Por hondos que hayan sido los padecimientos que la suerte nos haya deparado, en estos años de juventud tardía (que otros llaman ancianidad), la actitud adecuada frente a la vida debe ser de gratitud:

Ni solo, ni huérfano, ni desamparado,

puedo sentirme.

No puedo decir que algo me falta

o me sume en la derrota.

Tampoco llamar a la tristeza

para que haga los oficios de la casa.

Ni puedo alegar razones

porque el mundo no es como lo creo.

No, no puedo, con tanta queja,

convertirme en el ciego

que palpa y maldice

la moneda de oro que se le entrega.

Esa postura supone que tenemos la sabiduría necesaria para no esperar de la vida nada diferente de lo que dispensa al común de los mortales.

Ningún anhelo mejor

que la vida misma.

Ningún sueño más apropiado

que la misma realidad.

Ningún suceso mayor

a un día

en el cual no sucede nada.

Una fiesta:

el más trivial

de los actos,

el más distraído de los besos.

Fábula,

despertar y saber

que estamos vivos.

Por supuesto, nada impide imaginar que el destino -que es inescrutable- y el ejercicio de la libertad, que nos hace humanos, podrían habernos concedido una vida muy diferente.

Ningún lugar mejor

que la ciudad

para pensar en ciervos

y bosques,

para hacer del momento

una pura ensoñación,

la vida que queremos

y no existe,

o existe en otra parte.

Venados, osos, perros,

montes y lagos,

y en el camino que traza

el candil

de una luna de hielo,

un hombre

con la pieza de caza

a cuestas.

Por un instante

soy aquél

que, primitivo,

se libra al destino

de un mundo naciente y áureo.

Y pacta acuerdos

con la ruda Ley

que le ofrece por sueño

la vida.

La vida salvaje y bella,

donde copular, cazar, pescar,

cambiar con el tiempo nómade,

es suficiente,

y donde no cabe

ilusión distinta

a la labor de cada día,

y el sueño es el simple

descanso,

el dios que vela tus fatigas.

Y vivir, el don.

Ese mundo idílico, que alguna vez fue nuestro o que anhelamos, es una constante en la literatura.
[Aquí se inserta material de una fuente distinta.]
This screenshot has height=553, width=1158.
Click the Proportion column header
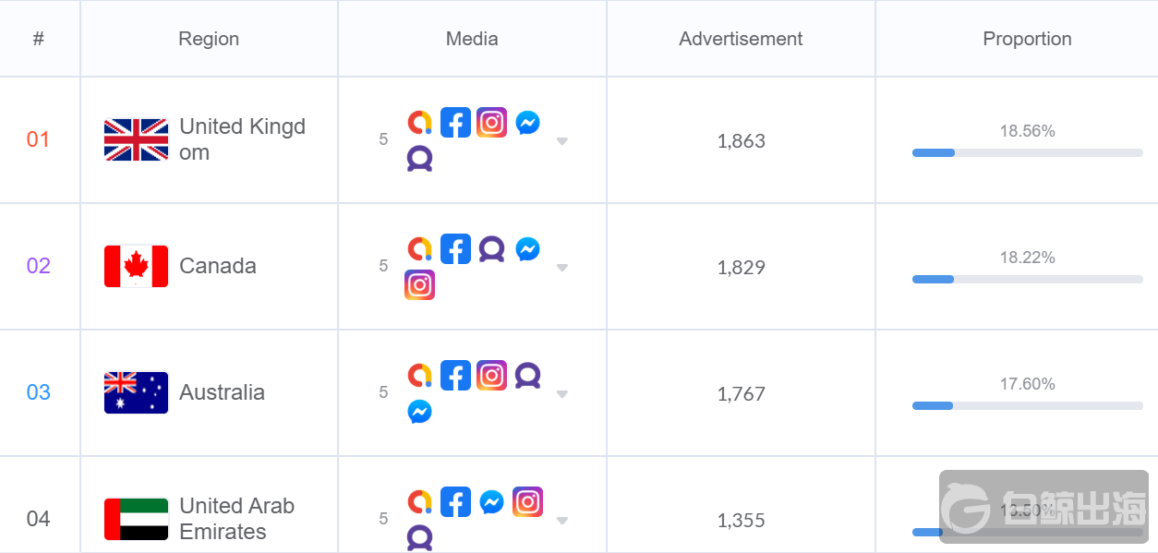1027,39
Es La Edad de Oro que Don Quijote enaltece, o el Paraíso Perdido de John Milton.

La Ilíada narra la guerra de Troya, mientras que La Odisea despliega las maravillosas aventuras de Odiseo en su regreso a Ítaca y a los brazos de su mujer Penélope. Desde la antigüedad, estos textos fundacionales de la literatura occidental han sido reelaborados muchas veces. En el siglo XX lo hicieron Borges, Seferis, Joyce y Katsantsakis. En la versión de La Odisea de este último, el héroe homérico, a poco de retornar a Ítaca, decide emprender viaje de nuevo para morir, miles de versos después, en las regiones polares. Se rumora que luego de veinte años de independencia vagando por el mundo, no fue capaz de soportar la autoridad conyugal…

En uno de sus mejores libros - “Como en tierra salvaje, un vaso griego”-, Elkin sigue estos precedentes ilustres. En su versión, Odiseo pereció en la batalla. Su épica historia habría sido falsa.
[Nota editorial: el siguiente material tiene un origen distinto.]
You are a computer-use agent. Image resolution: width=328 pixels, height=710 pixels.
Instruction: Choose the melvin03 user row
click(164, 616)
Su regreso a Ítaca nunca sucedió, todo fue un sueño. Un sueño Escila y Caribdis, los lestrigones, el cíclope. Un sueño el abrazo lisonjero de Circe. Telémaco nunca fue en su busca, ni Penélope envejeció esperándolo. Herido de muerte por una flecha troyana, Odiseo da en imaginar que los Aqueos ganan la batalla, y que si la vuelta a la patria se retrasa, es por voluntad de los dioses que le cubren el camino de dificultades. En su delirio, ignora que nada de lo que sucede es real, y que aquellas aventuras que imagina, dignas de un verdadero héroe, son meras fantasías de un mortal común: un astuto consejero del rey Agamenón, que agoniza a las puertas de la ciudad. Al atardecer recogen su cuerpo en una carreta y, junto a los cientos de cadáveres que apestan el lugar, lo echan al fuego en una gran pira.
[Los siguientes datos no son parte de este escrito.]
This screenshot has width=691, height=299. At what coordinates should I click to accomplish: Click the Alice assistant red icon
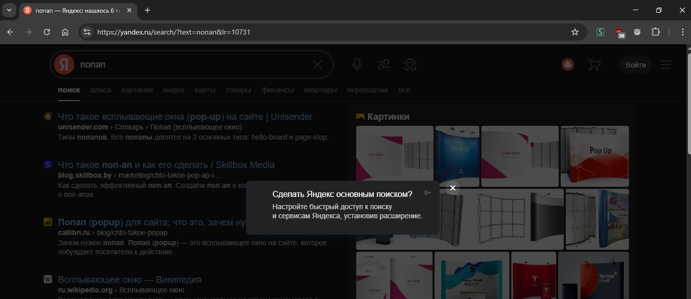pyautogui.click(x=568, y=64)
Lo dije al comienzo, y lo repito al finalizar, que con frecuencia la mejor poesía tiene un tono críptico que nos fuerza a hallar sentido pleno a lo que el poeta apenas alude.

No podría descifrarlo

ya se sabe

un sueño es un sueño

y sin embargo

el día entero te acompañó

un sentimiento tal

que no hizo más

que preguntarse

qué cosa había hecho él

para merecerlo

y a qué

aurea legión de ángeles

había dado alcance

mientras dormía.

¿Qué imágenes oníricas el poema evoca? Las tuyas y las mías, lector que hasta aquí nos has acompañado. Aquellas que mantenemos sepultadas en una intimidad que con nadie compartimos, pues aportan una felicidad recóndita que es incomunicable.